Avec la guerre d'insurrection opposant les Tigres de Libération de l'Eelam tamoul au pouvoir de Colombo, le Sri Lanka n'a longtemps revêtu aucune autre actualité pour le reste du monde. Pourtant, dans un pays de dimension modeste, aux prises avec de grandes difficultés économiques, et qui n'a jamais pu briser sa dépendance culturelle avec le continent indien qui le domine de sa gigantesque stature, le cinéma a persisté à tisser des liens entre les différentes ethnies de l'île. Dans le paysage d'une production limitée, d'abord tamoule et à vocation fortement commerciale (pâle imitation du « Bollywood » voisin), on distingue en parallèle des œuvres qui, aujourd'hui comme hier, viennent nourrir un cinéma adulte, cultivé, qui donne à réfléchir et à regarder. Au sein de cette production, que l'on peut qualifier d'auteur dans une perspective occidentale, Lester James Peries incarne une figure tutélaire, reconnue non seulement dans son pays mais aussi en Occident. Né en 1919, plus de vingt ans avant la naissance du cinéma au Sri Lanka, formé en Grande-Bretagne, épris de culture occidentale, il n'a jamais renoncé à sa culture d'origine – celle de sa naissance et qui a marqué ses débuts de cinéaste –, afin de transmettre une certaine vision de la société cinghalaise et de son développement dans l'Histoire.

Le Domaine (2003) semble trouver son origine aux antipodes culturelles de son pays, puisqu'il s'inspire d'une pièce de Tchekhov. Mais c'est oublier que, à la suite d'un bref séjour à Columbo, où il noua une liaison amoureuse, l'écrivain russe a laissé des traces profondes dans l'intelligentsia, et notamment chez Martin Wickramasinghe, un auteur que Lester James Peries admire et qu'il a adapté au cinéma avec Changements au village.

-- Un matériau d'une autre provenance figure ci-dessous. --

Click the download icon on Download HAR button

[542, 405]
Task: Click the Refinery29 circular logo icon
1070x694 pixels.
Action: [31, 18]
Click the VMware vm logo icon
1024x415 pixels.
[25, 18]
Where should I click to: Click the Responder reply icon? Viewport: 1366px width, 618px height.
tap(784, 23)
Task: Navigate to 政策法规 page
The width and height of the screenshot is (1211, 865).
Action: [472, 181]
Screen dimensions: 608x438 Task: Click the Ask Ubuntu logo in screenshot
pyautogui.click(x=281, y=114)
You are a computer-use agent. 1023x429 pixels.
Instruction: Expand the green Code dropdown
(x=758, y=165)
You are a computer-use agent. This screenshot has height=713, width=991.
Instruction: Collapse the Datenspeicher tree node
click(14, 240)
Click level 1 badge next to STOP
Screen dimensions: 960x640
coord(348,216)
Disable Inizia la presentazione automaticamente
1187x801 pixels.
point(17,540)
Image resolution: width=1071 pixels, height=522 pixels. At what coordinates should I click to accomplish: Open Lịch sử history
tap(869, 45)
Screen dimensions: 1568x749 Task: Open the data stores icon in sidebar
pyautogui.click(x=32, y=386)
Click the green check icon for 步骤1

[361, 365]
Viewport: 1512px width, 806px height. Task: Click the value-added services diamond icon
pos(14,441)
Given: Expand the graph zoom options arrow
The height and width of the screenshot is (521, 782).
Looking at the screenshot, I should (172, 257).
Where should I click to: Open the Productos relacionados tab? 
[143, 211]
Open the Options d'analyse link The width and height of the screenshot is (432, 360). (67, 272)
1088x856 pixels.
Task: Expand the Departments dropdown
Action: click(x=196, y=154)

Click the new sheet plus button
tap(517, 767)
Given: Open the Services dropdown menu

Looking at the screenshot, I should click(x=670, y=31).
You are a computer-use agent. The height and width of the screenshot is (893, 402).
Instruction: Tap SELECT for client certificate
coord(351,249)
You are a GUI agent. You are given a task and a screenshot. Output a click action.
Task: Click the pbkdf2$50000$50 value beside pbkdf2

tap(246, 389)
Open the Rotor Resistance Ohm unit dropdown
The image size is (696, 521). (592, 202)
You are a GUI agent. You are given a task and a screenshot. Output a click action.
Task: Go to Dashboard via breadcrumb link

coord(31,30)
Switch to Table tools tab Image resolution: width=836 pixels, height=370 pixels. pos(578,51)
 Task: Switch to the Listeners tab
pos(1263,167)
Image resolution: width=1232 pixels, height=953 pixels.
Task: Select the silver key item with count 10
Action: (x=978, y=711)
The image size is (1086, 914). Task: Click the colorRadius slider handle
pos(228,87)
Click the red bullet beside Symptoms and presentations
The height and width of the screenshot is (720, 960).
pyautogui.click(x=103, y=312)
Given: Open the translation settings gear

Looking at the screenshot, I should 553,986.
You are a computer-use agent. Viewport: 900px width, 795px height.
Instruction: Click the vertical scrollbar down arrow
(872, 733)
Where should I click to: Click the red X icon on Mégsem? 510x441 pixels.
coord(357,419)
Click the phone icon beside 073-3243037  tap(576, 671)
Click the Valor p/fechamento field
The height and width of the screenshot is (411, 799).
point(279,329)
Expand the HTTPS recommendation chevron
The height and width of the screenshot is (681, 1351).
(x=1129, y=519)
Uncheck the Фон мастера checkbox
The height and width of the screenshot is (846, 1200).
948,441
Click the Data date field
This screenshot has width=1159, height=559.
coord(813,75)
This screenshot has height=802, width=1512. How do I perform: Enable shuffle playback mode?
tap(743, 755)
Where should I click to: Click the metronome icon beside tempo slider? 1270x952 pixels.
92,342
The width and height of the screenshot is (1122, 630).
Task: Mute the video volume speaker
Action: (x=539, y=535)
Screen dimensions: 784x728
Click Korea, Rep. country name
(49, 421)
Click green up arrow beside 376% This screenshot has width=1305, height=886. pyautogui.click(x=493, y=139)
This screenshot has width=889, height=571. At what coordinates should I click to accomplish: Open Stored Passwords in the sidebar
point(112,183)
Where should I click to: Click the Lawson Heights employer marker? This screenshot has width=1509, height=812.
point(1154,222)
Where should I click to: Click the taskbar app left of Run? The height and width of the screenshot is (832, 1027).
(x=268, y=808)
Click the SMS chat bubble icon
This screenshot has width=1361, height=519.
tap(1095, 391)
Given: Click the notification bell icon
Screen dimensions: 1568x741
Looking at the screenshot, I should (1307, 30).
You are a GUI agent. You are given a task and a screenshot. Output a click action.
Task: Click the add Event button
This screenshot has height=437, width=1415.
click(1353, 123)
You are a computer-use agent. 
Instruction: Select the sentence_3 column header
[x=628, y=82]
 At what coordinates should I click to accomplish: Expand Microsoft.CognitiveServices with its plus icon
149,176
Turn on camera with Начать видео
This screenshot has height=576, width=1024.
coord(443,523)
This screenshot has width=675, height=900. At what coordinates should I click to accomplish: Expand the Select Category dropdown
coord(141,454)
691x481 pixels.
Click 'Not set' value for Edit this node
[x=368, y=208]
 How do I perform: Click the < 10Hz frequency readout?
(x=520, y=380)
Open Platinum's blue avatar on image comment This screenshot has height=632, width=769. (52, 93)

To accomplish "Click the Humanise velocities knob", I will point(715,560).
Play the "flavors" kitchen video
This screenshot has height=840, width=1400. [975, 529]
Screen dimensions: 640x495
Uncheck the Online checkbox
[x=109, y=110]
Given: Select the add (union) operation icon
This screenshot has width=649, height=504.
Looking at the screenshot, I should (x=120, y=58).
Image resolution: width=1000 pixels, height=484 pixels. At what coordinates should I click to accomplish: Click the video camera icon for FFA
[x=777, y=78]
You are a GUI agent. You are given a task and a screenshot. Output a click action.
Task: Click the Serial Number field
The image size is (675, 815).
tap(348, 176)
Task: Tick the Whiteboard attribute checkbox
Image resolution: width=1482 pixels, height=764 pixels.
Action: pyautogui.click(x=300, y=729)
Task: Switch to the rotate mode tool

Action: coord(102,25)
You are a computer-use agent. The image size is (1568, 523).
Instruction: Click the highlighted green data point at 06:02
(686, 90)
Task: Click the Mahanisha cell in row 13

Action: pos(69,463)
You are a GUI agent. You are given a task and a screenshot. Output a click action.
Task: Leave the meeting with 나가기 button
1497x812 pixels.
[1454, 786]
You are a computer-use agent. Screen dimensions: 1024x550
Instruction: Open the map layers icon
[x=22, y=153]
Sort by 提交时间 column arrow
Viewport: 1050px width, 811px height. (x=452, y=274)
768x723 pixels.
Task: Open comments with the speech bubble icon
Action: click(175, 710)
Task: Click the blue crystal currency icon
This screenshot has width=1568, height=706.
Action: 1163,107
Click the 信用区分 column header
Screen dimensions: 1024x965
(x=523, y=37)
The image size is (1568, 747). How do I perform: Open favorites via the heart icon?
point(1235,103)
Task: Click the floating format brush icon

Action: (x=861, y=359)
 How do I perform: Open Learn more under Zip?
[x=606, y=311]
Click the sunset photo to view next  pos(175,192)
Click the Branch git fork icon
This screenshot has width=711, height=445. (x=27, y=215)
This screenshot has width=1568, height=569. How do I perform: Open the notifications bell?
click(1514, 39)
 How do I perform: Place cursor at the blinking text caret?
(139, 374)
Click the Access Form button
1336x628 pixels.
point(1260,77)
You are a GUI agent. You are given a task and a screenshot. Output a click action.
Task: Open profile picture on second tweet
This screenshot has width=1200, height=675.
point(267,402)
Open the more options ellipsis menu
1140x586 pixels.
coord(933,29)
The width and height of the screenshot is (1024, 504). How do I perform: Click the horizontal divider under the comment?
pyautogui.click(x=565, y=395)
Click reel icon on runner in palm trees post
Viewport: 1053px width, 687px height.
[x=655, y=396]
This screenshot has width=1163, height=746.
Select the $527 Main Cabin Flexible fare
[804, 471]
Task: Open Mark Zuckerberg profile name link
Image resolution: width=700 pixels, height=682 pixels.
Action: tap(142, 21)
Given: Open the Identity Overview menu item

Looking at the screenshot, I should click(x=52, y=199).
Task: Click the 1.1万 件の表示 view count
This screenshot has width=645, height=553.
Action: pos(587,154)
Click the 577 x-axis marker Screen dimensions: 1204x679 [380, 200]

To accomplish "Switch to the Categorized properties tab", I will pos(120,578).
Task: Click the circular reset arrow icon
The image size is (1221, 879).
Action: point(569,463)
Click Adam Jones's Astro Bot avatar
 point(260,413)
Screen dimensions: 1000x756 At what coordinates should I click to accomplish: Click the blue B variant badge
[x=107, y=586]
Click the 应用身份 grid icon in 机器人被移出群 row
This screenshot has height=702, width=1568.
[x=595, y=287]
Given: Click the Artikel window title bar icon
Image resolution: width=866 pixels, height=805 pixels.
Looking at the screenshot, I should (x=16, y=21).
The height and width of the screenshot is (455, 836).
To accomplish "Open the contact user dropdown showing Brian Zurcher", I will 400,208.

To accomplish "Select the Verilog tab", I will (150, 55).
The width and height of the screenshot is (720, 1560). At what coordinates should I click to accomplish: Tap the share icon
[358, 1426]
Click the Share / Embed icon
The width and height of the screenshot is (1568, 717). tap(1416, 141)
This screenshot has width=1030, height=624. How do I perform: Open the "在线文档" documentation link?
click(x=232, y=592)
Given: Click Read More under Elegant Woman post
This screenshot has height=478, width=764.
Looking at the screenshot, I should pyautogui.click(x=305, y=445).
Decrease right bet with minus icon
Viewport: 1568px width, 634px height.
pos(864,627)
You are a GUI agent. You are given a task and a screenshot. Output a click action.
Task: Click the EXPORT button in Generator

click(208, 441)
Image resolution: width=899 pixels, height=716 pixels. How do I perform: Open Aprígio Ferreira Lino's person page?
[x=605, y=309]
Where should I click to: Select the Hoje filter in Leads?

Lester James Peries a retrouvé dans La Cerisaie, pièce écrite par Tchekhov en 1904, la description prophétique d'une société prérévolutionnaire, qui partage bien des points avec celle de la société du Sri Lanka de la fin des années 1980, quand la grande révolte de 1987-1988 eut bouleversé pour la première fois la société, forçant le gouvernement à se battre sur plusieurs fronts. Dans La Cerisaie, l'étudiant annonce une ère de changements sociaux qui surviendra treize ans plus tard. Dans Le Domaine, elle a déjà commencé et va ébranler la vie d'une famille qui y perdra sa maison. Celle-ci ne représente pas seulement pour elle le centre du domaine, des terres cultivées de coco et le lieu de ses racines. Elle est aussi le théâtre de son rayonnement social, un véritable personnage central, qui vit et respire. Aucune des générations de cette moyenne bourgeoisie ne voudrait que la maison soit détruite. Mais voilà que, à l'issue des lois sur la terre qui ont commencé à être promulguées dans les années 1970, les domaines sont devenus l'enjeu de toutes les spéculations immobilières.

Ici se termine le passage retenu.